## What you have to do
The expected response is the entire set of entries, copied exactly.

Stored items:
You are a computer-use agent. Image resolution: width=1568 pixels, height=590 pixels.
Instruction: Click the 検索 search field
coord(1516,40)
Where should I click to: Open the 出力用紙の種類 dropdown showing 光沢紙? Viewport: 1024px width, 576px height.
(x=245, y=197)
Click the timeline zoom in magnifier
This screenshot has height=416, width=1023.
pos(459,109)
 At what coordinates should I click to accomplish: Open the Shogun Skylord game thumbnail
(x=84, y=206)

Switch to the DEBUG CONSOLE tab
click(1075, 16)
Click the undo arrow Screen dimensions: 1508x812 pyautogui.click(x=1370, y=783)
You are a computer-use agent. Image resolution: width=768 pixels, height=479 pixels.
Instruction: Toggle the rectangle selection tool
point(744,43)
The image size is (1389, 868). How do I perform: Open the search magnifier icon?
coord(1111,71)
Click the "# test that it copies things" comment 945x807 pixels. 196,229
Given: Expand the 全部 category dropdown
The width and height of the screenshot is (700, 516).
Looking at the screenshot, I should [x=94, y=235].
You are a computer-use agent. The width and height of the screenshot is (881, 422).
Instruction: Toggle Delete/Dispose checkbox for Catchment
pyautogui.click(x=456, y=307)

## Answer to this task
You are a computer-use agent. Image resolution: width=1568 pixels, height=590 pixels.
Instruction: Click the 検索 search field
coord(1516,40)
Where should I click to: Open the 出力用紙の種類 dropdown showing 光沢紙? Viewport: 1024px width, 576px height.
(x=245, y=197)
Click the timeline zoom in magnifier
This screenshot has height=416, width=1023.
pos(459,109)
 At what coordinates should I click to accomplish: Open the Shogun Skylord game thumbnail
(x=84, y=206)

Switch to the DEBUG CONSOLE tab
click(1075, 16)
Click the undo arrow Screen dimensions: 1508x812 pyautogui.click(x=1370, y=783)
You are a computer-use agent. Image resolution: width=768 pixels, height=479 pixels.
Instruction: Toggle the rectangle selection tool
point(744,43)
The image size is (1389, 868). How do I perform: Open the search magnifier icon?
coord(1111,71)
Click the "# test that it copies things" comment 945x807 pixels. 196,229
Given: Expand the 全部 category dropdown
The width and height of the screenshot is (700, 516).
Looking at the screenshot, I should [x=94, y=235].
You are a computer-use agent. The width and height of the screenshot is (881, 422).
Instruction: Toggle Delete/Dispose checkbox for Catchment
pyautogui.click(x=456, y=307)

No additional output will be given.